Лена увидела в зеркале не себя, а незнакомую кинозвезду. Через час они с мамой сидели в ресторане гостиницы “Националь”, двое мужчин угощали их шампанским и икрой. Скоро Лена осталась вдвоем с пожилым кавказцем.
— Твоя мать мне все рассказала, — сказал кавказец, — она мудрая, знает, что настоящий джигит женщину никогда не обидит. Ну пошли, девонька, доставь радость старику…
Кавказец оставил Лене двести рублей, а матери посоветовал научить ребенка всем премудростям любви:
— Что она молодая — хорошо, но любить совсем не умеет…

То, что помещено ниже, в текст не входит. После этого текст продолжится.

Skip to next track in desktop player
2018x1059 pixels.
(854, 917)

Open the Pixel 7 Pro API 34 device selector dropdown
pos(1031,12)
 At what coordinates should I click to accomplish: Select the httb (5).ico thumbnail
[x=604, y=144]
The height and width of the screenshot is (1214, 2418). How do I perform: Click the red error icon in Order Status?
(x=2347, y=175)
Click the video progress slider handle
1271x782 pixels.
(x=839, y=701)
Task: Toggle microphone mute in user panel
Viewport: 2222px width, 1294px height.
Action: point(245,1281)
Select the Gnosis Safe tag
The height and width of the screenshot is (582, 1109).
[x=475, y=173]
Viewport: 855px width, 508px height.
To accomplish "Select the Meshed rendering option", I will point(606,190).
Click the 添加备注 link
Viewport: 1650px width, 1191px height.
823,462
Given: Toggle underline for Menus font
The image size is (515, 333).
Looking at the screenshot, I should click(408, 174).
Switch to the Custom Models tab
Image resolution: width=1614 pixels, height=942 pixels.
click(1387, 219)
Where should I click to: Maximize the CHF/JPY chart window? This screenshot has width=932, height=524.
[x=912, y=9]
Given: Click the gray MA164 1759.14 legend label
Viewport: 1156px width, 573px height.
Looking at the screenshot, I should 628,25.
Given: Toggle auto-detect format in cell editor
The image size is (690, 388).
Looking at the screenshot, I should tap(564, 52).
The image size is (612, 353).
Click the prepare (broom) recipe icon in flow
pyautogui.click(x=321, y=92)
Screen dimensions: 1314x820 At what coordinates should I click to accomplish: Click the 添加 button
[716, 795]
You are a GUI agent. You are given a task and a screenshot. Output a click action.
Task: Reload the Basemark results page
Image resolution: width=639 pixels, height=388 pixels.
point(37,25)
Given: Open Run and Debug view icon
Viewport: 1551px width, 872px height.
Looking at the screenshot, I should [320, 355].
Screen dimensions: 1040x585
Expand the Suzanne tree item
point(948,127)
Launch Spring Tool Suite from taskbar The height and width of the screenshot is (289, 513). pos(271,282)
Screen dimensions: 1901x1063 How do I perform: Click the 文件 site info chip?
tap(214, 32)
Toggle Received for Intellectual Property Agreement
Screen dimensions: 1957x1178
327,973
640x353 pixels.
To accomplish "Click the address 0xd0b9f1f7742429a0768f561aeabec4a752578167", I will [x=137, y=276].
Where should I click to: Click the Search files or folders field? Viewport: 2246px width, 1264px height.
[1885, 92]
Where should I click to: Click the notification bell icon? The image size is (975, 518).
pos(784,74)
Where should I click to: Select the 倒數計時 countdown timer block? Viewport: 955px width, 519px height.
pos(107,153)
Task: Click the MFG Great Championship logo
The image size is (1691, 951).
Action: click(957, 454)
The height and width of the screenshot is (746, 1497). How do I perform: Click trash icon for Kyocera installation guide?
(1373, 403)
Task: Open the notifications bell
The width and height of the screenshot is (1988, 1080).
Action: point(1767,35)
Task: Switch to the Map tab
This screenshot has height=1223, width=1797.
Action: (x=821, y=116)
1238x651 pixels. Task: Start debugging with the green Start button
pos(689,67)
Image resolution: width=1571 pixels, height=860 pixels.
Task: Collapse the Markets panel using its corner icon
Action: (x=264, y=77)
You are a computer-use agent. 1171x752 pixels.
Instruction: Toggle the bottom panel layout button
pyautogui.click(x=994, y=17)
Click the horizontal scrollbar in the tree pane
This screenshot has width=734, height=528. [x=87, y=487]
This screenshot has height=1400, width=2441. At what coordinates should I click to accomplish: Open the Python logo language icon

Учительница из Клавдии была шикарная, и Лена быстро освоила науку. У нее появились постоянные клиенты, а когда в столицу после студенческого фестиваля начали приезжать иностранцы, Лена переключилась на них. Работа была опасная, каждую секунду под тремя статьями: тунеядство, валюта, проституция… Можно всю оставшуюся жизнь в Сибири снег расчищать. Однако Госбезопасность интереса к Лене не проявляла: может, потому, что у нее был постоянный клиент, а впоследствии друг — кубинский товарищ из окружения Фиделя Кастро.
Лена начала подумывать о замужестве… Однажды она сообщила кубинцу, что ждет ребенка. Друг оставил большую сумму денег и начал присылать подарки, но для разговора о свадьбе повода не давал. И вот у Лены родилась дочурка — Наташа.
“Мы нежные и… дорогие!”
Однокомнатная квартира в Крылатском напоминает будуар восточной царевны — бархатные портьеры струятся на пушистый китайский ковер, низкий чайный стол, два глубоких кресла, множество больших шелковых подушек. Бархат, шелк и вуаль перетекают с потолка к полу, образуя цветок, центр которого — обширное ложе. Приглушенный свет. Никаких ультрасовременных вещей. Ясно, что этот мир грез предполагает посещение только самых богатых и влиятельных мужчин.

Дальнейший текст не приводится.